La vraie famille

Par Dukefleed
A qui le monopole du coeur?

Une famille unie et aimante, les parents et trois enfants ; si ce n’est que le petit dernier de 5 ans n’est pas le fils de la famille mais un enfant placé par l’aide sociale à l’enfance depuis ses 18 mois. Mais il fait partie intégrante de la famille et a tissé des liens solides avec chaque membre mais encore bien plus fort avec celle qu’il appelle maman tout en sachant très bien qu’elle n’est pas sa mère. Cette dernière est décédée, le père n’était pas en capacité de s’en occuper suite au choc du décès de sa femme ; mais il revient dans le jeu avec l’idée de retrouver la garde de son enfant. La première mission de la mère de substitution est bien remplie, elle s’en occupe comme son enfant ; c’est sur la seconde mission qu’elle doit remplir qu’elle se révèle déficiente. Elle n’est pas préparée au déchirement de se séparer de cet enfant et a donc des difficultés à mettre en œuvre cette transition.

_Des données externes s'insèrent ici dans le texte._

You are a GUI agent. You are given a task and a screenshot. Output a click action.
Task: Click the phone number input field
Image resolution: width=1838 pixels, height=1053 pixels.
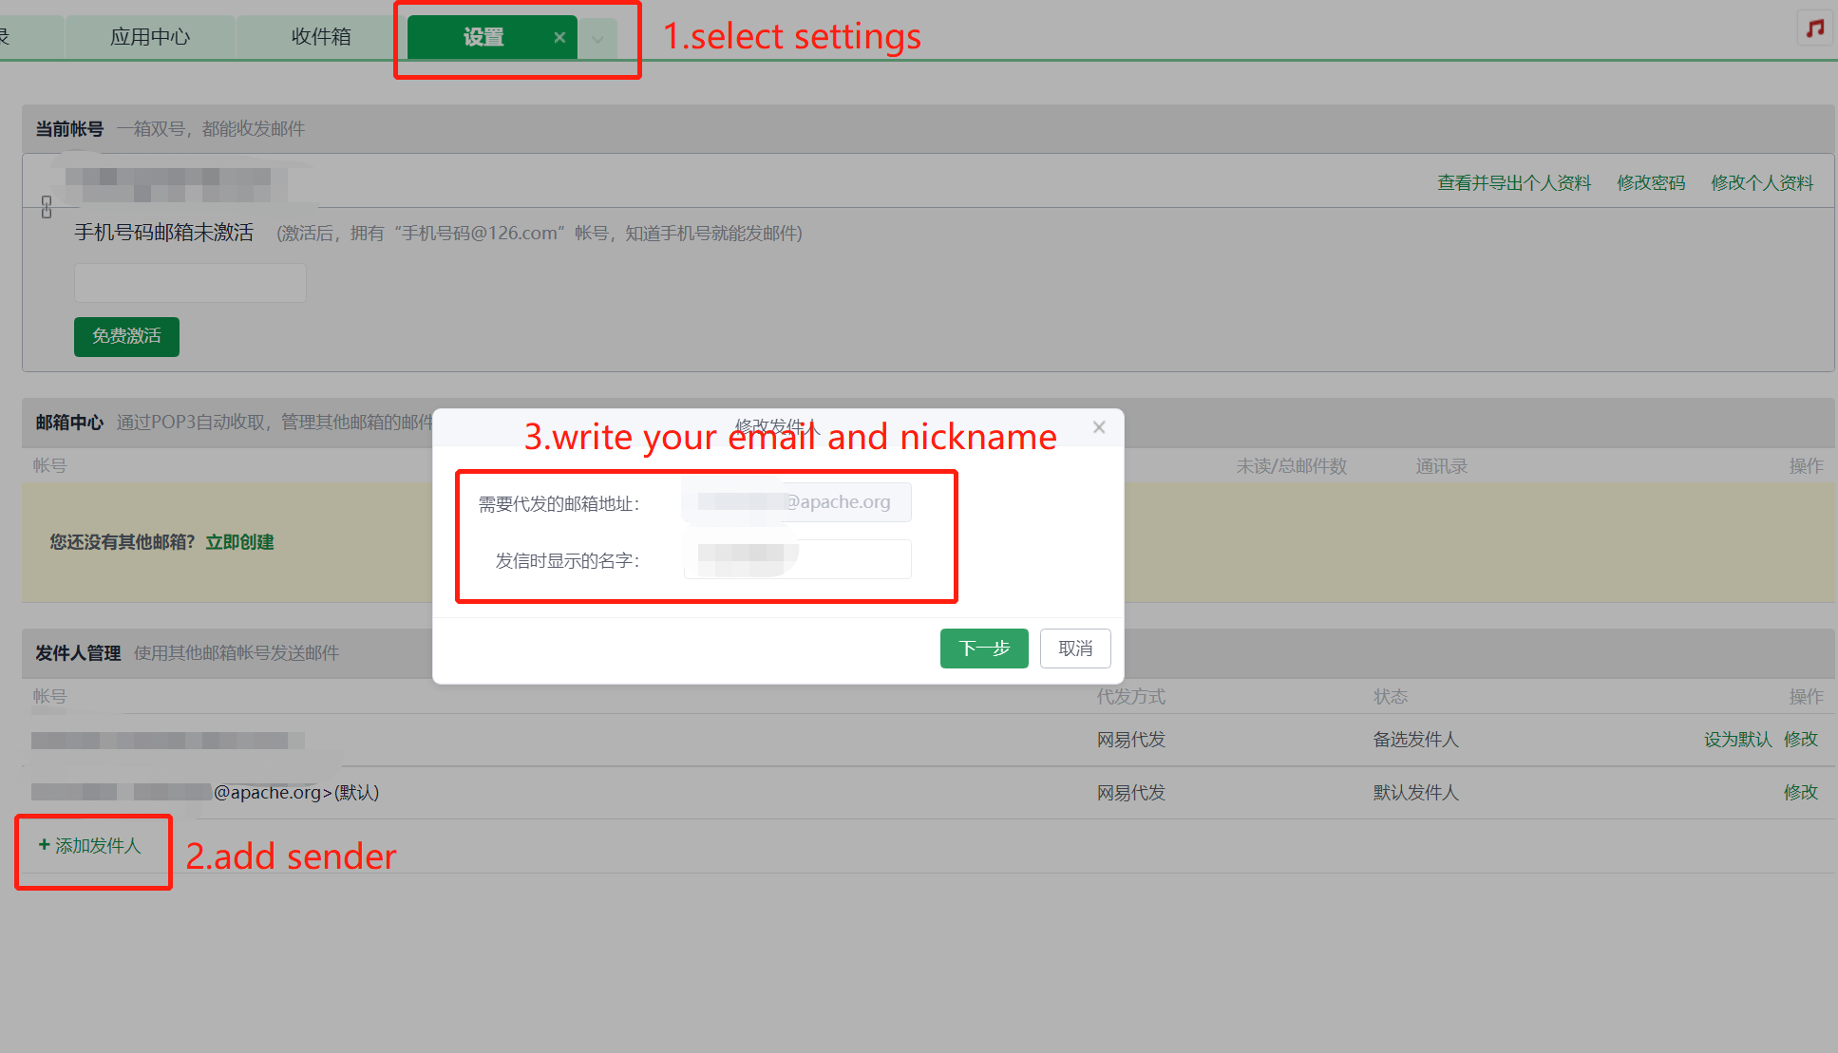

Au cœur du film, le couple mère de substitution/enfant irradie la pellicule de bout en bout. Mélanie Thierry, ultrasensible comme à son habitude, joue une femme à fleur de peau et à chaque plan délivre une puissance émotionnelle hors norme. Pour l’accompagner, le petit Gabriel Pavie du haut de ses 6 ans lui renvoi sans cesse la balle ; pour un film basé sur l’émotion sans être dans le larmoyant ni le pathos. Et cela tient surtout au travail de Fabien Gorgeart. Son scénario, écho à une histoire personnelle, fait la part belle à la réalité d’un métier incroyablement complexe allié à une fiction empruntant toujours un ton juste tout en évitant tout manichéisme. Quand l’amour maternelle devient trop fort, il ne nous met pas un père ignoble en face et évite le piège trop facile type « la vraie famille c’est celle du cœur » ; car la mère de substitution a aussi des dérives qui feront même basculer le film à un moment donné dans une forme de polar. Nous montrer la qualité de vie dans la famille de substitution (pavillon, vacances, ski, une fratrie…) par opposition avec celle qui l’attend avec son père (HLM, pas de vacances, peu de temps qualitatif suite à des journées de travail usantes, pas de fratrie,…) n’est pas tire larme ; mais démontre aussi combien d’enfants placés proviennent de milieux sociaux moins favorisés. Un petit bijou d’écriture qui laisse à des années-lumière les facilités racoleuses du très populaire « La famille Bélier ». Comme quoi on peut faire émouvant grand public tout en restant honnête. Au-delà de l’écriture qui laisse la part belle à tous les personnages gravitant autour de ce duo ; par ses plans séquences et sa caméra parfois au plus proche des visages, Fabien Gorgeart capte toutes les tranches de vie avec beaucoup de tact et de justesse. Certains voient dans ce film des accents spielbergien dans le traitement de l’enfance ; le garçon en serait une forme d’ET ; cette réflexion est intéressante.

Très juste et très émouvant d’autant plus qu’il fait écho à mon histoire familiale ; une de mes tantes n’était pas ma tante mais était placé chez mes grands-parents depuis ses 6 mois, j’ai dû apprendre autour de 9 ans (elle en avait 19) qu’elle n’était pas de « la famille ».